Welcome to my 5 Quick and Easy Weeknight Curries Course!
This course is designed and structured for easy understanding and use.
My purpose in putting together this course is to help you create delicious, nutritious, quick and easy meals on those days when time is precious!
I'll show you just how easy it is to cook these 5 delicious, quick and easy curries from India, Pakistan, Sri Lanka and Singapore.
We'll be learning to cook:
- Chicken Karahi from Pakistan
- Fish Sothi from Sri Lanka
- Pepper Chicken from India
- Sayur Lemak from Singapore and Malaysia
- Smoked Salmon Curry, South Indian but with my own signature twist.
Each course as mentioned, is broken down for ease of use.
You get 3 lectures for each recipe:
3. The actual cooking of the recipe
Along the way, as always, I'll share with you hints and suggestions for the recipes and you'll also get some background information on each dish.
Every dish is accompanied by a detailed, step-by-step written recipe that you can download in Microsoft Word or Adobe pdf format.
Get your aprons on!
- This 5 Quick and Easy Weeknight Curries course is meant for everyone, whether you are a beginner or an expert in the kitchen.
- This course is for you if you need some quick and easy recipes for busy days.
Chicken Karahi or Murgh Karahi is a delicious, lightly spiced Pakistani curry that relies more on the fresh garnishing at the end then it does the spices used.
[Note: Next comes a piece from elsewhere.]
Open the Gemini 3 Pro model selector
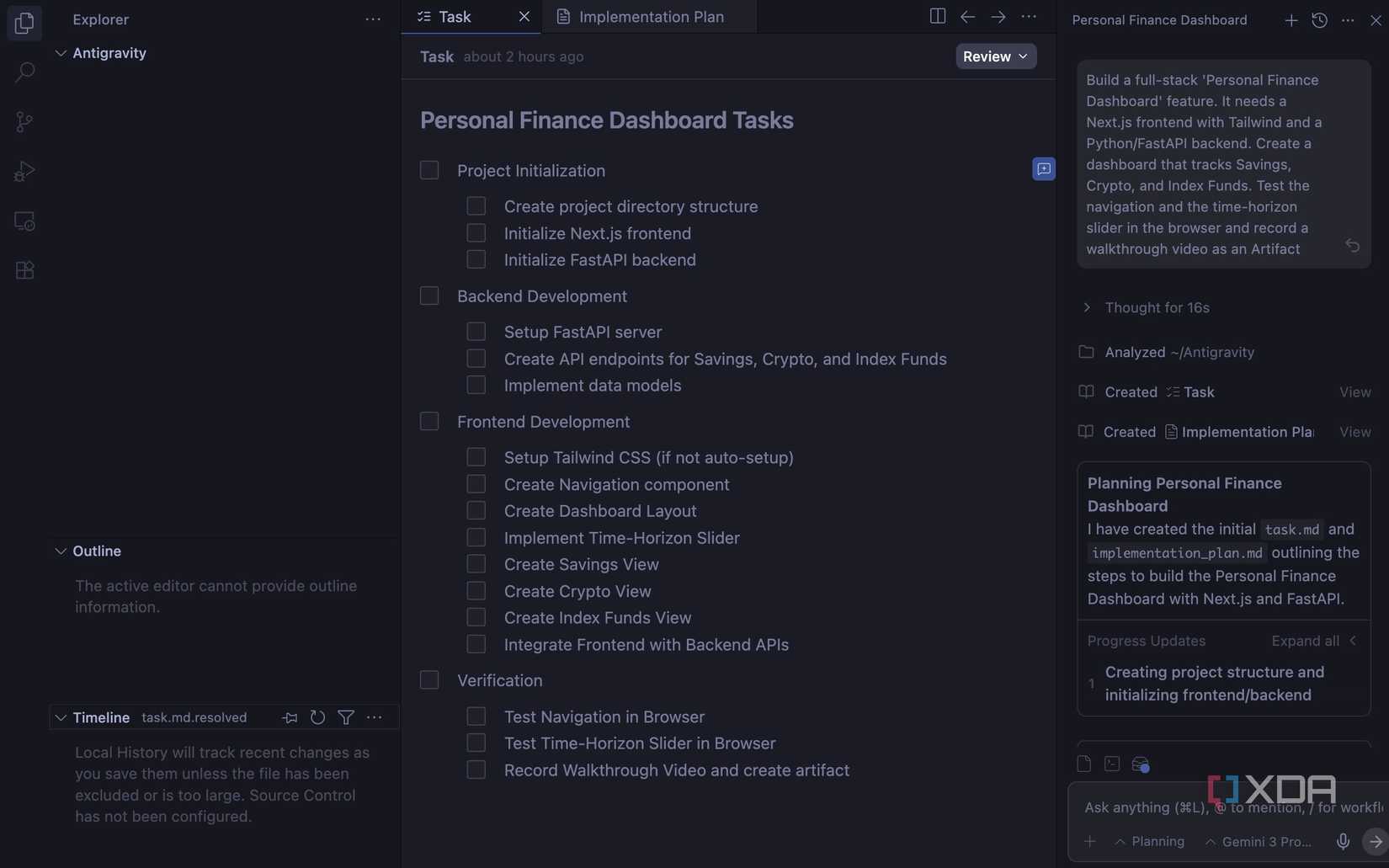tap(1258, 841)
This Chicken Karahi Recipe has been in my family for generations!
Sayur Lemak, also known as Sayur Lodeh or Masak Lodeh in Indonesia, is a delicious coconut based vegetable stew eaten with rice and is a must during festive occasions when it is accompanied by more elaborate dishes. Sayur Lemak has its origins in Java, Indonesia and is a recipe that is claimed by the Malays, the Eurasians and the Nyonyas in Singapore and Malaysia!
Smoked Salmon Curry - you won't find it on any menu, it came about in my kitchen, some 15 years ago, borne out of desperation! Smoked Salmon Curry carries my signature twist (the smoked salmon) on a traditional South Indian Fish Curry - it's a strongly flavoured curry.
This lecture shows use how to make fresh tamarind juice at home.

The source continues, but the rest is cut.